De novo synthesis of pyrimidine nucleotides is illustrated in Fig. 9.37, a brief description of this follows:
(i) The first step in this pathway is the synthesis of carbamoyl phosphate from CO2 and NH4+ by carbamoyl phosphate from CO2 and NH4+ by carbamoyl phosphate synthetase. NH4+ is supplied by glutamine.
(ii) In the next step, carbamoyl phosphate reacts with aspartate to form carbamoyl aspartate. The reaction is catalyzed by aspartate carbamoyl transferase.
(iii) In the third step, the pyrimidine ring is closed by dehydroorotase to form dihydroorotate with elimination of water molecule.
(iv) Dihydroorotate is now oxidized to orotate by dehydrogenase enzyme.
(v) In the fifth step, orotate is converted into orotidine-5′-monophosphate (OMP) by the enzyme orotate phosphoribosyl transferase. The ribose phosphate moiety is supplied by PRPP (phosphoribosyl pyrophosphate).
(vi) In the last reaction, OMP is decarboxylated by OMP-decarboxylase to yield UMP (uridine monophosphate).
(v) UMP is the precursor of other pyrimidine nucleotides. First, UMP is phosphorylated to UTP (uridine triphosphate). Then, CTP (cytidine triphosphate) is formed from UTP by the action of the enzyme cytidylate synthetase. ATP is hydrolyzed and provides energy; NH4+ is supplied by glutamine (Gln) which is converted into glutamate (Glu). See Fig. 9.37.
Formation of Deoxy Ribonucleotides:
a. Deoxy nucleotides are formed by reduction of corresponding ribonucleotides by ribonucleotide reductases, 2′-OH group of the ribopentose sugar is replaced with hydrogen.
b. Thymidylate (TMP) is formed from dUMP
TMP is synthesized in the cells from dUMP (deoxy uridine monophosphate) and the latter can be formed by two different pathways:
(i) Mainly, by deamination of dCMP (deoxycytidine-monophosphate) in the presence of the enzyme deoxy-cytidylate deaminase.
(ii) Also, by reduction of UDP to dUDP followed by phosphorylation of dUDP to dUTP. The latter is then hydrolyzed to dUMP.
c. dUMP is now methylated to from thymidylate (TMP) by the enzyme thymidylate synthase.

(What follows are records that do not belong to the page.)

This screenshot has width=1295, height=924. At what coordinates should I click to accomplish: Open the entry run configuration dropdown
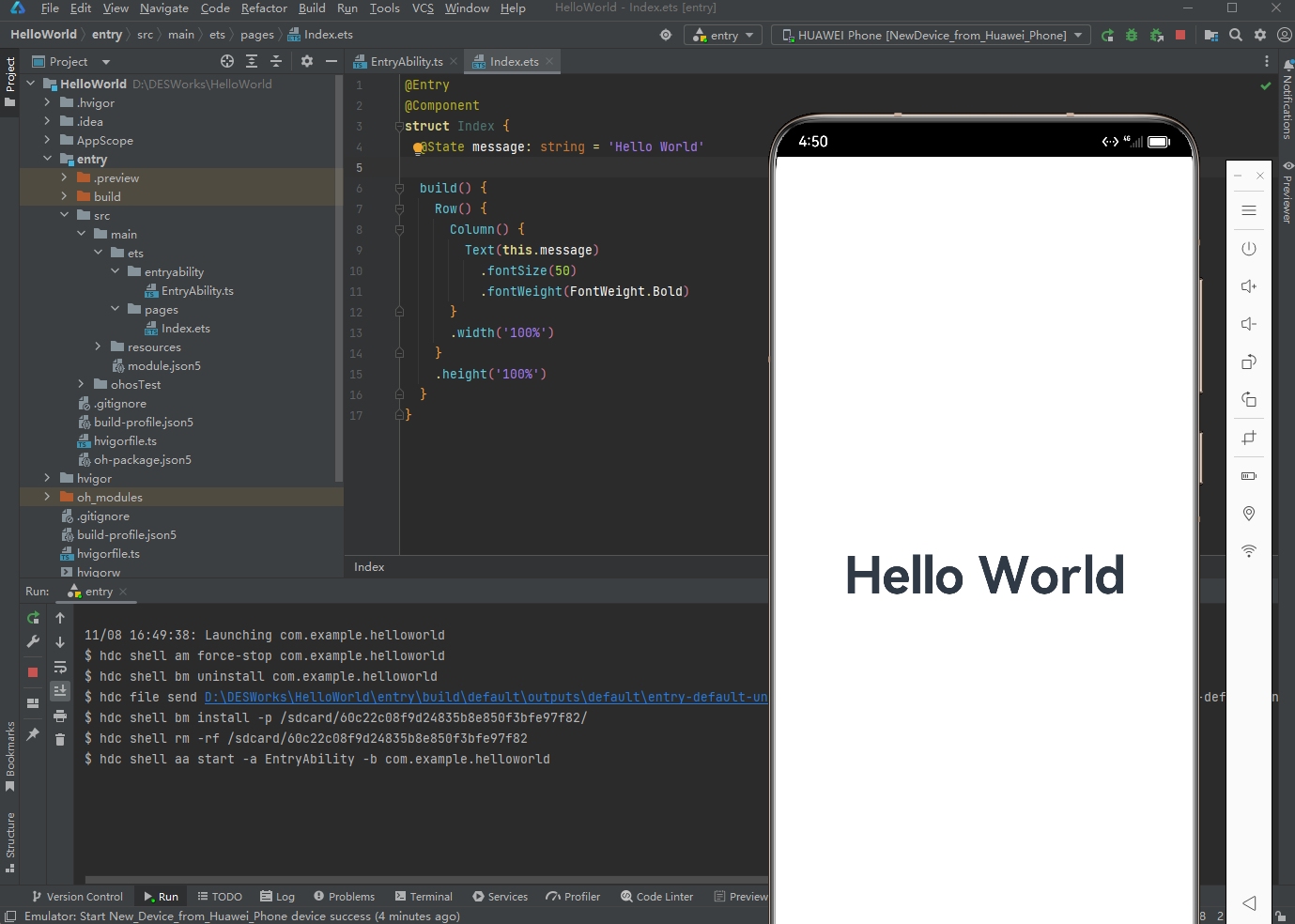(723, 35)
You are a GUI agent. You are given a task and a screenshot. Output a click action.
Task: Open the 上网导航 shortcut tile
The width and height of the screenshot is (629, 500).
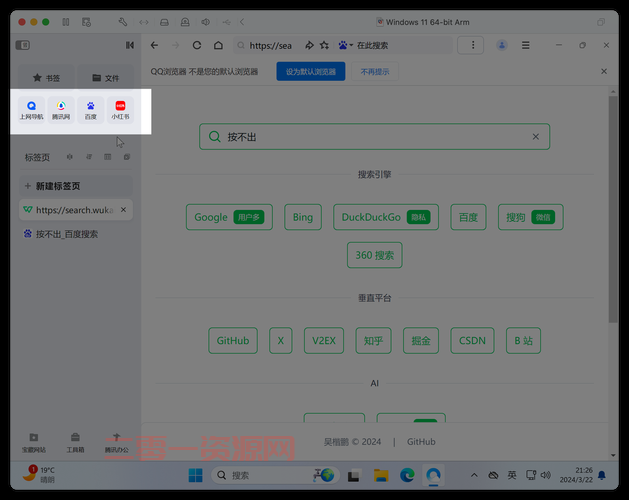tap(31, 110)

The methyl group is provided by 5, 10-methylene tetrahydrofolate.
Catabolism (Degradation) Of Nucleotides:
(1) Catabolism of Purine Nucleotides:
The Pathway of degradation of purine nucleotides is illustrated in Fig. 9.38. In primates, birds, and some other animals, the end product of this pathway is uric acid.

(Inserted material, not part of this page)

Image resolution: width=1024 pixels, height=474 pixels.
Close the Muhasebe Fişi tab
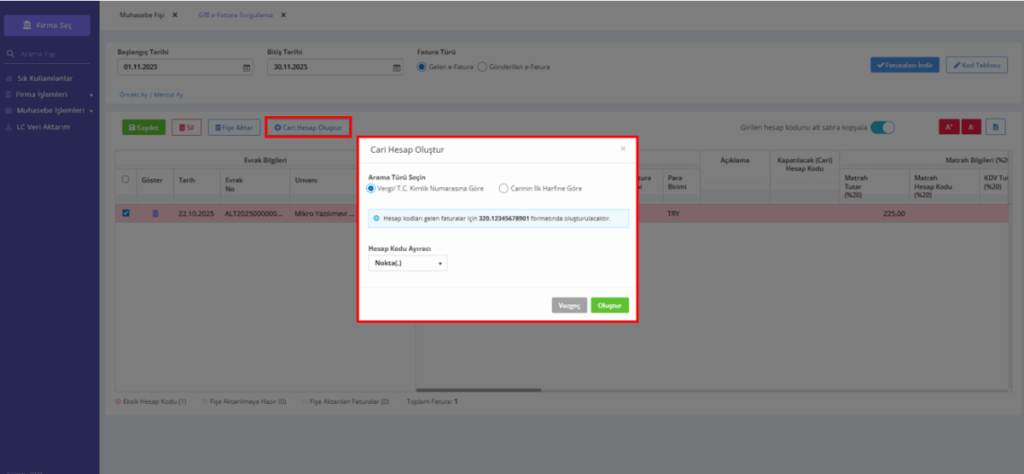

a. Uric acid is further catabolized to other excretory products in different groups of other animals (Fig. 9.39). Most mammals other than primates oxidize uric acid further to allantoin. In many other animals, allantoin is catabolized further to allantoic acid (as in bony fishes), urea (as in amphibians and cartilaginous fishes), or ammonia and CO2 (as in marine invertebrates).

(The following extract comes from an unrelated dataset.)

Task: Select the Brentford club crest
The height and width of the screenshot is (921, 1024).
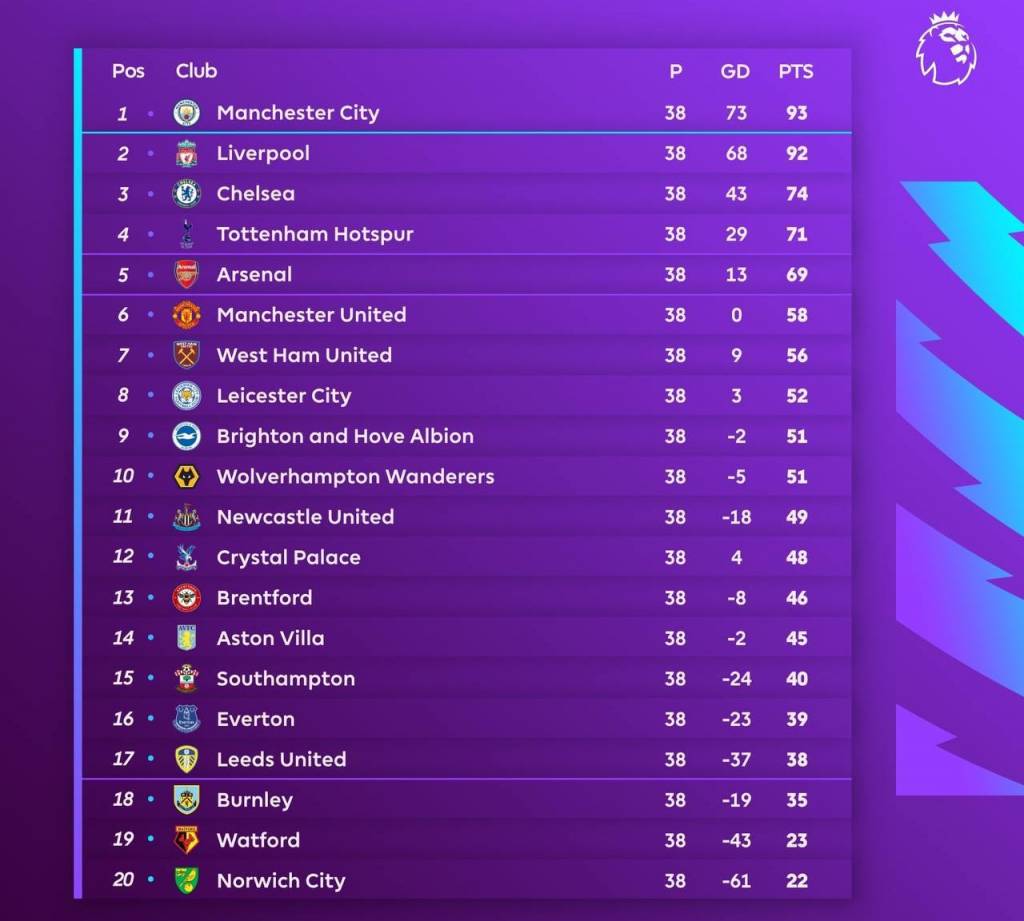Action: click(x=187, y=598)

b. No ATPs are formed during catabolism of purine nucleotides.
(2) Catabolism of Pyrimidine Nucleotides:
I. Ribose phosphate is released during catabolism prior to destruction of base.
II. Pyrimidines are catabolized to β-alanine, NH3, and CO2.
III. Thymine is catabolized to β-aminoisobutyrate.
IV. As in case of catabolism of purine nucleotides, no ATPs are formed in pyrimidine nucleotides catabolism.